▶ _The exercise_
From the data below, pull out every line that contains the word "icon" and copy each one in full.
[START OF Record list]
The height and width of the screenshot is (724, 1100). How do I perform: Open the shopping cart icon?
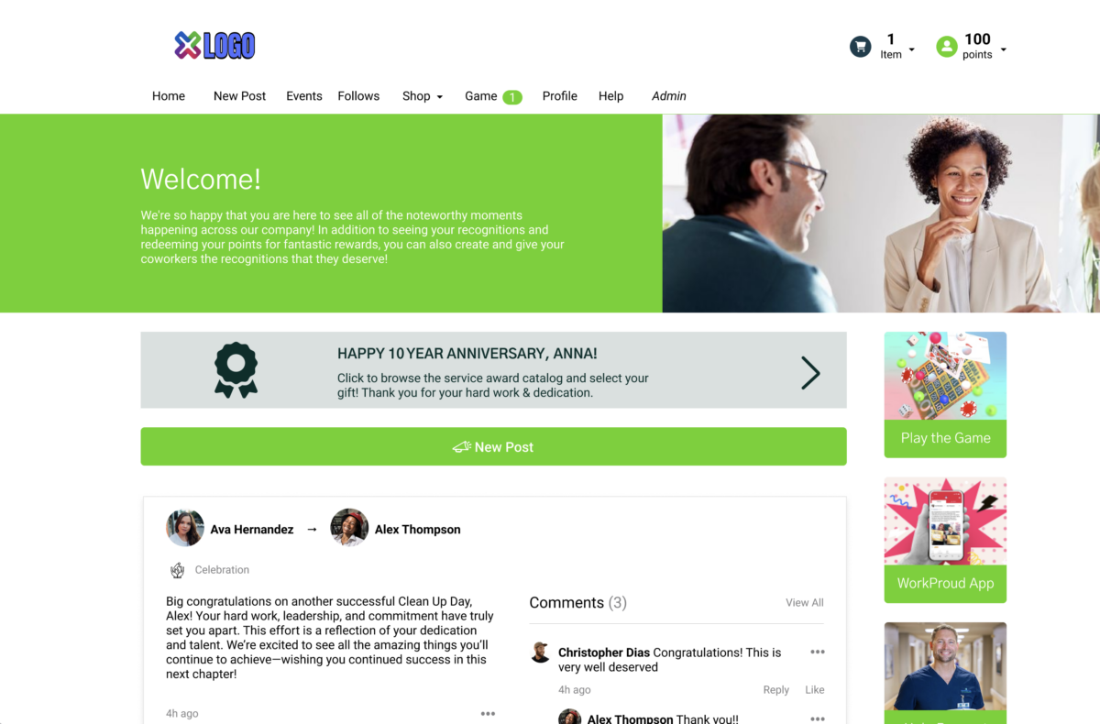(x=860, y=46)

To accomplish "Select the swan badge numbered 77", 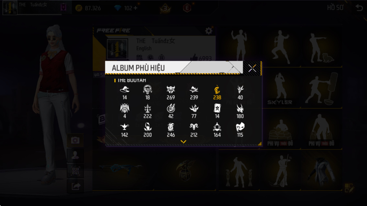I will [x=194, y=111].
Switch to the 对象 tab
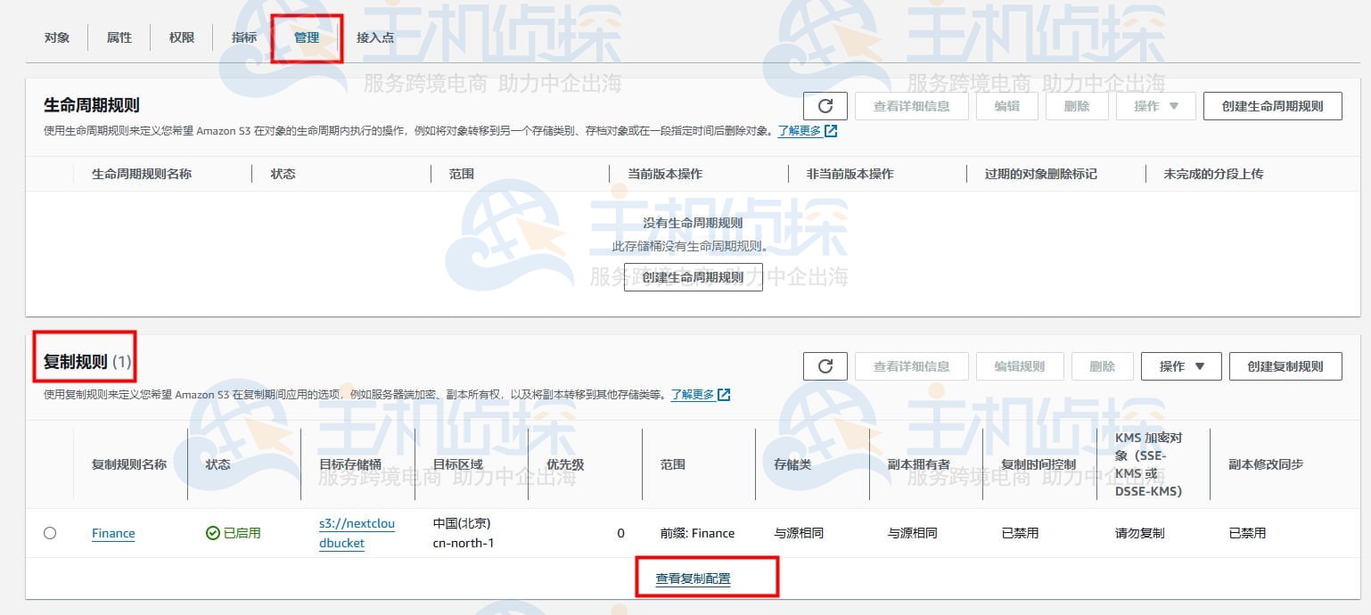1371x615 pixels. [56, 37]
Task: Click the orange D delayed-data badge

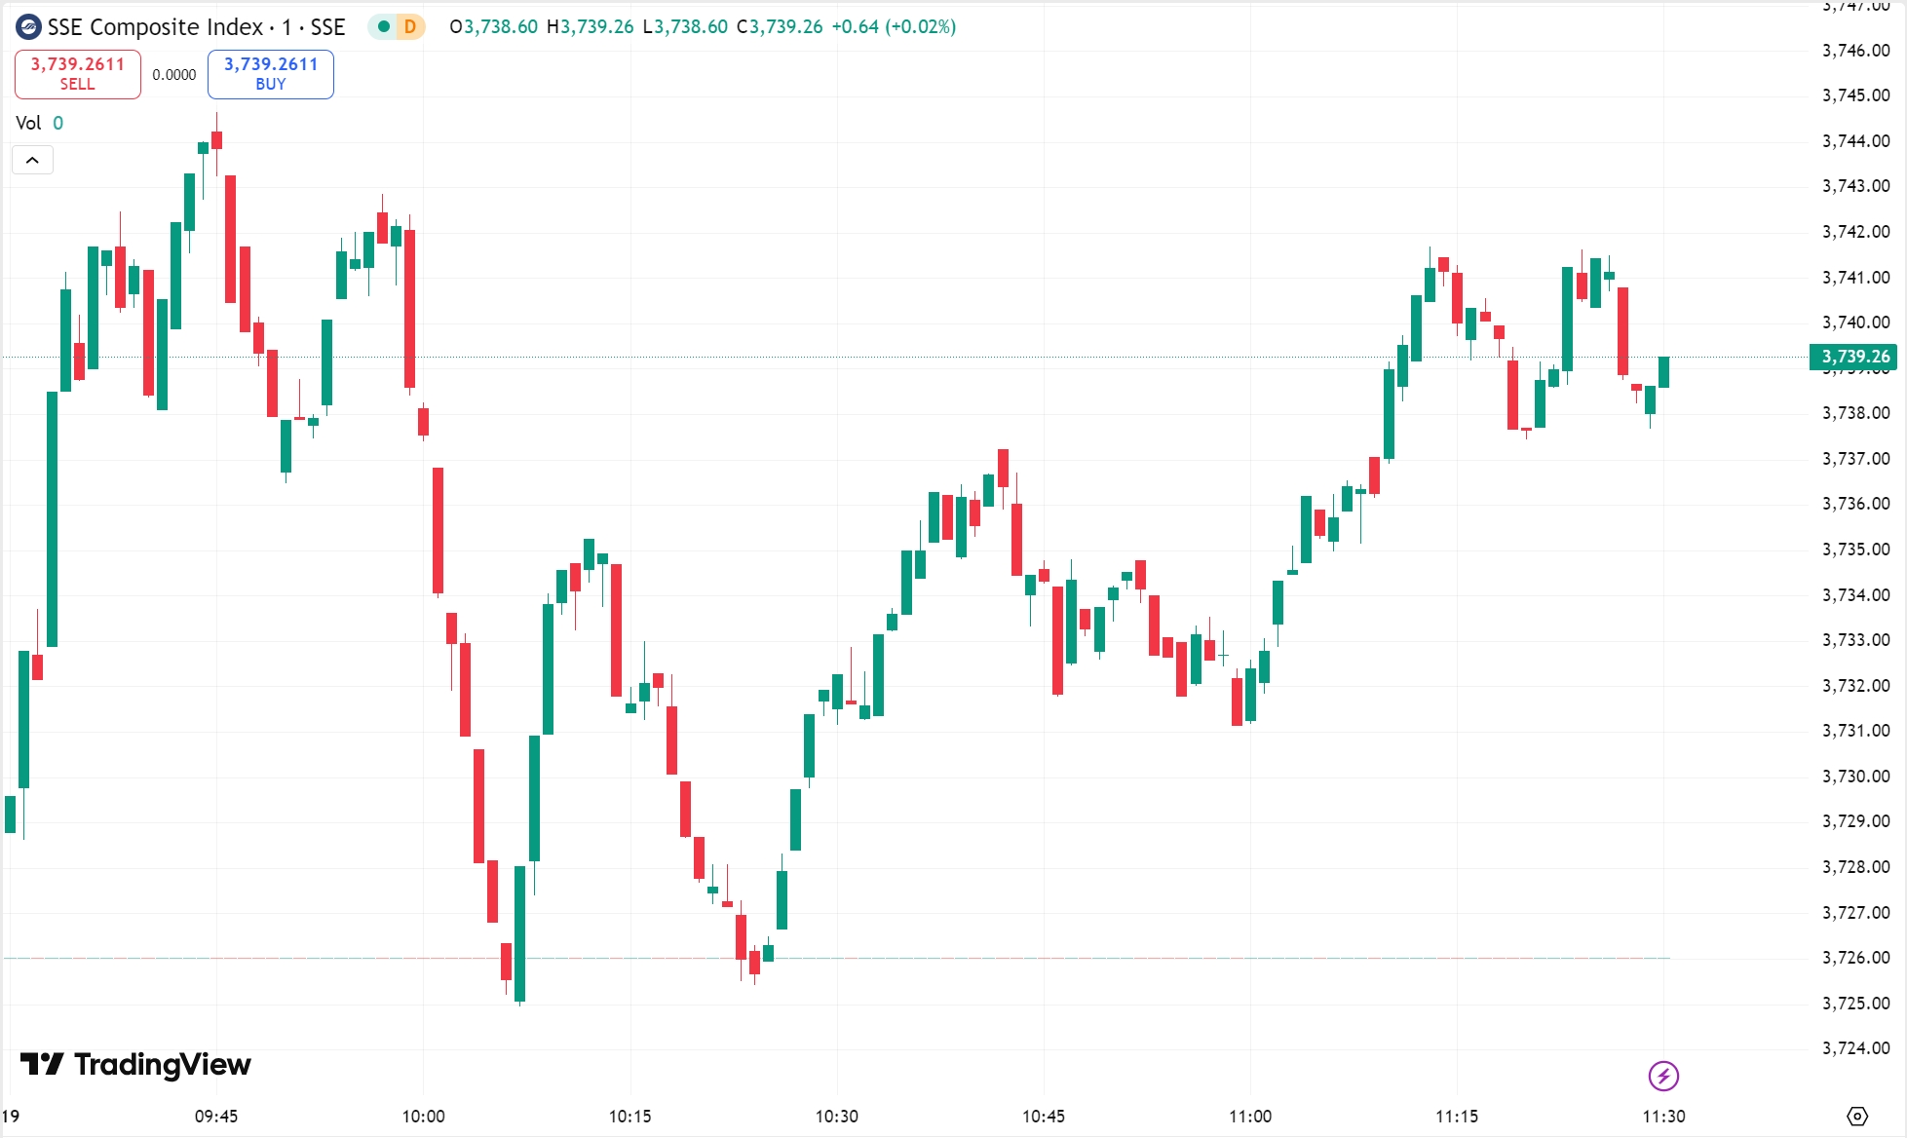Action: (410, 27)
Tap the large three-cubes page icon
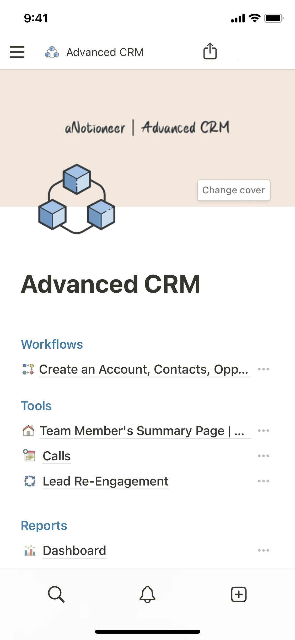 click(x=77, y=199)
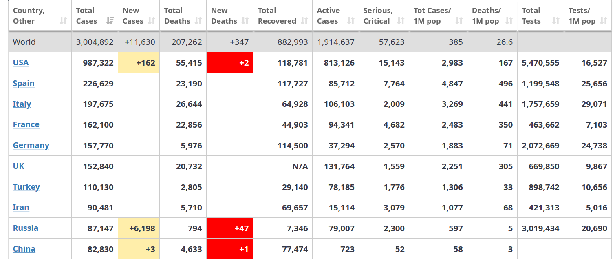Open the USA country link

click(x=21, y=62)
[END OF Record list]
▶ _Result of the task_
The height and width of the screenshot is (724, 1100). How do I perform: Open the shopping cart icon?
Tap the large three-cubes page icon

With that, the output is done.